Terminal groups play an important role in enhancing the performance of organic solar cells based on non-fused electron acceptors

Abstract

Non-fused-ring electron acceptors (NFRAs) have drawn strong interest in organic solar cells (OSCs) resulting from their cheapness and efficacy. In order to solve the disadvantage of relatively low device performances caused by their poor planarity, non-covalent bonds are introduced to form a conformational lock in the molecule, thereby reducing the molecular twist and improving planarity. Considering that the terminal groups are the key to providing the main electron transport channel, and the large electrostatic potential (ESP) difference between the donor and acceptor can contribute to effective exciton dissociation, we designed and synthesized the NFREA molecules, O-IC2F and O-IC for OSCs.
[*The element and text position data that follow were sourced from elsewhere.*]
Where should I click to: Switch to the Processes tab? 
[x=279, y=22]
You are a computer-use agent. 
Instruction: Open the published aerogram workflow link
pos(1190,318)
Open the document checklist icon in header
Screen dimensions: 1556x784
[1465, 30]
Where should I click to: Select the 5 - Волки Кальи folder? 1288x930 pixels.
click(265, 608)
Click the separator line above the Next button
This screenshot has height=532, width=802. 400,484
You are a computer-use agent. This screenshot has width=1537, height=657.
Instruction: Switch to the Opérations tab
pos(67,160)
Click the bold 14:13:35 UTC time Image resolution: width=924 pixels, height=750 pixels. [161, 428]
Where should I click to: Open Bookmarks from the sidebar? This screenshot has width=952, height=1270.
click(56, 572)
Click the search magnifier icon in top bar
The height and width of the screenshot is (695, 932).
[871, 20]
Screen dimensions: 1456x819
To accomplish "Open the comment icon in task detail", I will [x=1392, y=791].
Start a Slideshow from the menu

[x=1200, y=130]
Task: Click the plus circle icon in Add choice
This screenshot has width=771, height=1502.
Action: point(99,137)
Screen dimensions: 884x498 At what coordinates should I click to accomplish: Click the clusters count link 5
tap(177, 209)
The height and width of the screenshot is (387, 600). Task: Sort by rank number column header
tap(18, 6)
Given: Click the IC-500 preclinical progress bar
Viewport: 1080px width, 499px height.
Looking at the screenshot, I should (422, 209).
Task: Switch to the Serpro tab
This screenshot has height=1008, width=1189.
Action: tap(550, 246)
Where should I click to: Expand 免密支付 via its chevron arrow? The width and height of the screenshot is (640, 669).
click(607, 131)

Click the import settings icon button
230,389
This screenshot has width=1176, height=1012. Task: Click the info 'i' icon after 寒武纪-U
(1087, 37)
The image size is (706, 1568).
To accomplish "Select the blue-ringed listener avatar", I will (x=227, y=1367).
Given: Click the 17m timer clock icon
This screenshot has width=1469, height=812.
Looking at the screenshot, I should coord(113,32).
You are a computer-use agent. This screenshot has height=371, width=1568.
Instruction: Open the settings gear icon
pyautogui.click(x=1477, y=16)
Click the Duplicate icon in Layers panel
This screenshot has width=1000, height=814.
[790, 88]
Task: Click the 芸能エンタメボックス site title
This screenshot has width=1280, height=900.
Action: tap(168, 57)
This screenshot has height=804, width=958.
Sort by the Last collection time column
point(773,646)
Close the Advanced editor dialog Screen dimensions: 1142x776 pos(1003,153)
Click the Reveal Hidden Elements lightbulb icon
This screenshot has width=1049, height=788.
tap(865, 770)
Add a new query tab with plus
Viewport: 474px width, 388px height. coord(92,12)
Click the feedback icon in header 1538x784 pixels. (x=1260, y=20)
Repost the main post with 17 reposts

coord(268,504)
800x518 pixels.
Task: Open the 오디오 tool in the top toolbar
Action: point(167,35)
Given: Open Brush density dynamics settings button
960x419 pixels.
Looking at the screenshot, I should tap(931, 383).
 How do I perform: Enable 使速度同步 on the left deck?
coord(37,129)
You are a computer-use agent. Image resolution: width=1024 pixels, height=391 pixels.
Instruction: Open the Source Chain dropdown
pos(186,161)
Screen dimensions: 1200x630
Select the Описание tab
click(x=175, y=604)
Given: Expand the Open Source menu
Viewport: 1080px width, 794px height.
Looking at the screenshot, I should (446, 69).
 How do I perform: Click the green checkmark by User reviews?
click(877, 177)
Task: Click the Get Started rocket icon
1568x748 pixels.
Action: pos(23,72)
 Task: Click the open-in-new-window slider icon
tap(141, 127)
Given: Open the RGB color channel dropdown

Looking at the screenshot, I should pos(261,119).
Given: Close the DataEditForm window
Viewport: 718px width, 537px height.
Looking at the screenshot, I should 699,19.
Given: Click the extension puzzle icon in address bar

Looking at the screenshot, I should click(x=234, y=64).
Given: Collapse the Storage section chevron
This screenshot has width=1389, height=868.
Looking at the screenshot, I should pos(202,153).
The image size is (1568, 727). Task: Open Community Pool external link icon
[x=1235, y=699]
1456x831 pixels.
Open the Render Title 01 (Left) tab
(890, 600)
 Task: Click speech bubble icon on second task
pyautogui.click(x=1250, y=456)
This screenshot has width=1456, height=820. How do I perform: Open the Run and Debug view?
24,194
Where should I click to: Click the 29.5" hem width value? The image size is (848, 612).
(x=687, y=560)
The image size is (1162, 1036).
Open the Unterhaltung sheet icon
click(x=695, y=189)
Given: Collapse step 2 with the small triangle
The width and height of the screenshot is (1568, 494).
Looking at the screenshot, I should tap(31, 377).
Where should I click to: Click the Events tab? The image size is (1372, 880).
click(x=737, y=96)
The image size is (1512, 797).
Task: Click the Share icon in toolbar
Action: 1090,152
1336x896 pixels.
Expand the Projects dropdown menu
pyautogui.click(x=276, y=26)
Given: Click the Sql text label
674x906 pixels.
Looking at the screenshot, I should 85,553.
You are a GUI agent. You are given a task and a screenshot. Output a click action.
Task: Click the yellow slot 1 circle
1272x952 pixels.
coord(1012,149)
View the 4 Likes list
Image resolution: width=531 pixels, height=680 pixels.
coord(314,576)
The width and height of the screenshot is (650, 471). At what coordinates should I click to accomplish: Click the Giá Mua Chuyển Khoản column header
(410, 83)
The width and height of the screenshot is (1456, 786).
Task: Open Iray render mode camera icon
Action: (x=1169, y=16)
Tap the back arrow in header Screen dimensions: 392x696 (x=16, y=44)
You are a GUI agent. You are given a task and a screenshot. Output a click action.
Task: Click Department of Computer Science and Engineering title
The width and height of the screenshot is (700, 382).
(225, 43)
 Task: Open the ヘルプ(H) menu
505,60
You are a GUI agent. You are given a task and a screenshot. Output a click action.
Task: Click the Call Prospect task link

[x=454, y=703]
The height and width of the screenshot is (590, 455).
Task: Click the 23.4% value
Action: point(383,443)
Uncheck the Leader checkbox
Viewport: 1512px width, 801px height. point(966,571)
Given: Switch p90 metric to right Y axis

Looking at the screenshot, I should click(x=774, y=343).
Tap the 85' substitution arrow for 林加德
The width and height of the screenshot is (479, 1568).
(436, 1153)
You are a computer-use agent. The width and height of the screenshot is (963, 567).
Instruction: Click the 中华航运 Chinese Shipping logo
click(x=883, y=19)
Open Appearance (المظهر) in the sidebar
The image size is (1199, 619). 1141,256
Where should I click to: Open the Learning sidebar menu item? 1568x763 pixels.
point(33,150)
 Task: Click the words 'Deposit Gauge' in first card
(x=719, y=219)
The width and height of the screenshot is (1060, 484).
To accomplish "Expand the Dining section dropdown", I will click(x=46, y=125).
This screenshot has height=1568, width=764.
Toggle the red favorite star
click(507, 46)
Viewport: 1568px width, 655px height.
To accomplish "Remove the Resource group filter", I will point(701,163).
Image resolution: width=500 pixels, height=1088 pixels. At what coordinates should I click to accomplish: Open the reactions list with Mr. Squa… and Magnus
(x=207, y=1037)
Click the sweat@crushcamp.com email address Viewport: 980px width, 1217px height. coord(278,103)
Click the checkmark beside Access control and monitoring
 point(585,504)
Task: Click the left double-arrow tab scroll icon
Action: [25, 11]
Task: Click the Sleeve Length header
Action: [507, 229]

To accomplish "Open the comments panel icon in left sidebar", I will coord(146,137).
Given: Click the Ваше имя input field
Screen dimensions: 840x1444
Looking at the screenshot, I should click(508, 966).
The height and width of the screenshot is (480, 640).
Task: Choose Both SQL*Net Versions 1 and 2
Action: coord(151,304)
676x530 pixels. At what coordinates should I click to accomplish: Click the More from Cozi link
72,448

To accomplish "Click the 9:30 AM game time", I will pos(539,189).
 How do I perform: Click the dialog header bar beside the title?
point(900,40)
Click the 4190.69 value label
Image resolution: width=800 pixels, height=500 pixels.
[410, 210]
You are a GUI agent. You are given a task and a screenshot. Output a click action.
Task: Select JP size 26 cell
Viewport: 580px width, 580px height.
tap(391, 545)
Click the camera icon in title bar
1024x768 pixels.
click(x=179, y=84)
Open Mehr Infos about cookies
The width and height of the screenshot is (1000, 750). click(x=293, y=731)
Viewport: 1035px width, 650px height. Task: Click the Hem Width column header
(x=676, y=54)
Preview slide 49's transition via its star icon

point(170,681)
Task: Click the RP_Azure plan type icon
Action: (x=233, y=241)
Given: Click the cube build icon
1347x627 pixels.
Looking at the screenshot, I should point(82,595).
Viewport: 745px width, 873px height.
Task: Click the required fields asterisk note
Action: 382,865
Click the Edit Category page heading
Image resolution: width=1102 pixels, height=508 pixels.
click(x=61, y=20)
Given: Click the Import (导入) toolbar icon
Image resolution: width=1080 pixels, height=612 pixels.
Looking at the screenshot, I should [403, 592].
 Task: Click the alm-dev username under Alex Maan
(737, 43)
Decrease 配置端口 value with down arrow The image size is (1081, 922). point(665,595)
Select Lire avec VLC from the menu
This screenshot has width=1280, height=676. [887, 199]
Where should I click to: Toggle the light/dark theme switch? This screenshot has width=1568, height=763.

When paired with D18 as the donor to form OSCs, it was found that the PCE of D18/O-IC based devices was close to 0, while the D18/O-IC2F based device had a power conversion efficiency (PCE) of 7.20%, with a short-circuit current (J_sc) of 14.70 mA cm⁻², open-circuit voltage (V_oc) of 0.96 V and FF of 51.03%. The photoelectric processes demonstrate that these two devices have similar exciton generation, exciton transfer and charge collection processes. However, the D18/O-IC2F based device exhibits more efficient exciton dissociation, a lower degree of trap-assisted recombination and higher electron mobility in the blend films than the D18/O-IC based one. This demonstrates that F atoms in the terminal group of NFRAs promote exciton dissociation, elevate the electron transfer rate and mobility, increase the charge separation rate, and decrease the charge recombination.